Salvador, 11 de novembro de 2002 – 23h05
Andorinha lá fora está dizendo:
— ‘Passei o dia à toa, à toa!’
Andorinha, andorinha, minha cantiga é mais triste!
Passei a vida à toa, à toa…”
Andorinha - Manuel Bandeira
Hoje acordei com um grande tédio da vida.
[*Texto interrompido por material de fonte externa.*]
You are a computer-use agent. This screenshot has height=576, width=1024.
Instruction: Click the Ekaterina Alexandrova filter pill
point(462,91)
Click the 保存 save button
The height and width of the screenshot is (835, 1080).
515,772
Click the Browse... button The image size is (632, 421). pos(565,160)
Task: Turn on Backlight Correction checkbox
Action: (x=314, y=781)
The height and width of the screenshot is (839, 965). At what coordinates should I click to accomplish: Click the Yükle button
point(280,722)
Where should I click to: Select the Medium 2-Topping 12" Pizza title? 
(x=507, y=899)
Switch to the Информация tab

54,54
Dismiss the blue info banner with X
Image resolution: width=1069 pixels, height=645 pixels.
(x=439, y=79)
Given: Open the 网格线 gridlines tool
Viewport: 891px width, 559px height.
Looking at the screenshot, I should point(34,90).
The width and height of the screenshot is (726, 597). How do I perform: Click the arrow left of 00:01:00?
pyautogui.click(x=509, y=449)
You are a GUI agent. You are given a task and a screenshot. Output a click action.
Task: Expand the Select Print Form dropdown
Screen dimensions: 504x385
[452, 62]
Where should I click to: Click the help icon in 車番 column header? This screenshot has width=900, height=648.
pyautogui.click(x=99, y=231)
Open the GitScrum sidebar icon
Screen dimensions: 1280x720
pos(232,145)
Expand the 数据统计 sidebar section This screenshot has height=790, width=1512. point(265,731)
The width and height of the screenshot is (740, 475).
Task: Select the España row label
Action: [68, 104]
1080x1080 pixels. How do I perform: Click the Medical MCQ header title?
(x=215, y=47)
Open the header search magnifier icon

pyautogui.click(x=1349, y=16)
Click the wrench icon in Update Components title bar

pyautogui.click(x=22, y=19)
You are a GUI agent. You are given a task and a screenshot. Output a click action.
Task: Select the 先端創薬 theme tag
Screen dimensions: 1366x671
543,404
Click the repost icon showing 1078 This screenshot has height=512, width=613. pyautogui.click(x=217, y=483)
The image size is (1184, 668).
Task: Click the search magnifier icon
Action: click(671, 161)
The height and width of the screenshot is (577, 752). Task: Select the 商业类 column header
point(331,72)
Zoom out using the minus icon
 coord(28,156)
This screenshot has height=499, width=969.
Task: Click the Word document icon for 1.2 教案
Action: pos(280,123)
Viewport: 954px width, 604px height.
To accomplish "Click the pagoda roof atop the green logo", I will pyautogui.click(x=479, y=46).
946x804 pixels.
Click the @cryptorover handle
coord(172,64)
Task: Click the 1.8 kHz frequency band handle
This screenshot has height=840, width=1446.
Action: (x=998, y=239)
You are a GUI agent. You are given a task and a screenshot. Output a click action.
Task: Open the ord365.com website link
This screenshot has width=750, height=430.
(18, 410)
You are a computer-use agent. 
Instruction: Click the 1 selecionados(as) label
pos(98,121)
Estou com tédio de acordar tarde
Não por gosto
Mas por ter corpo exausto.
Estou com tédio das aulas na universidade
Por não querer ter só
Um diploma na parede
E um salário qualquer
De R$ 4.000,00 .
Estou com tédio de trabalhar por salário
Sem responsabilidade social.
Estou com tédio da fera solidão,
De rolar sozinho na cama,
Noite avançada em hora
Sem carinho e amor feminino.
Estou com tédio de meus queridos pais,
Meus amados e tristes pais,
Liliputianos que prendem Gulliver
E não o deixam mais crescer.
Estou com tédio as horas que passam
Dos minutos que passam
Dos segundos que passam
Insones e dos dias vazios.
Estou com tédio dos ônibus que atrasam
Tédio dos relógios de pontos
Tédio das nuvens que cobrem a lua
E impedem o luar banhar o mar.
Estou com tédio dos reality-shows na TV,
Do pseudojornalismo policial,
Dos terríveis programas dominicais
Que não fala nada de novo
E as novelas mexicanas made in USA.
Estou com tédio do exame anual de colsterol
Do artigo médico na TV,
Da última dieta das estrelas,
Do diz-que-me-diz suburbano,
Da fofoca provinciana.
Estou com tédio do carnaval baiano
Para turista ver e rebolar e se iludir.
Estou com tédio do clã Bush invadirem o Iraque
Para descontar em Saddan Husseim
A mediocridade americana.
Estou com tédio da minha conta corrente sem saldo
Dos juros do cheque-ouro
De deixar nos cofres bancários
Um pouco do meu sossego
E de minha fadiga como pagamento.
Estou com tédio d acordar e estar vivo
E ter de passar pela roda-viva,
Vivendo no piloto automático
Ou melhor, ser um fantoche do mercado
E da escravidão das grandes cidades.
Estou com tédio das noites de Sexta-feira
No qual vejo perdida
Mais uma semana
Sem ter construído minha vida
Ou ter sido útil ao meu próximo.
Estou com tédio do release protocolado
Carimbado e tributado.
Do boletim diário sem vida,
Do escrever mais um texto frio
Perdido no entulho da memória.
Estou com tédio de todos os sonhos frustados,
De não ter feito pesquisa,
E não ter viajado para Paris,
De não ser habitué do TCA,
De não viver a história,
De ser o pobre camponês
No quadro de Pedro Américo.
Estou com tédio enorme de ser 100% Ricardo Vial
De ver meus versos amontoados,
E não ter escrito um único romance,
De não ter vivido um grande romance,
Não ter redigido um único ensaio,
De ser só uma promessa.
Estou com tédio a falta de romantismo autêntico,
De não haver mais virgens nos sobrados,
De minha ex-namorada, de meus amores
Não viverem em um sobrado,
De não ter amigos para serenatas.;
Todos, desafinados, esqueceram
A doce boêmia da madrugada,
Tédio das noites sem serenatas.
Estou com tédio da velhice chegando célere,
E ver meus amigos casando,
Procriando, barriga aumentando
E não termos vivido loucuras,
Jovens e audazes aventuras,
Gostosas e pueris travessuras.
Estou com tédio enorme, tédio voraz,
Gigante de ter vivido em vão…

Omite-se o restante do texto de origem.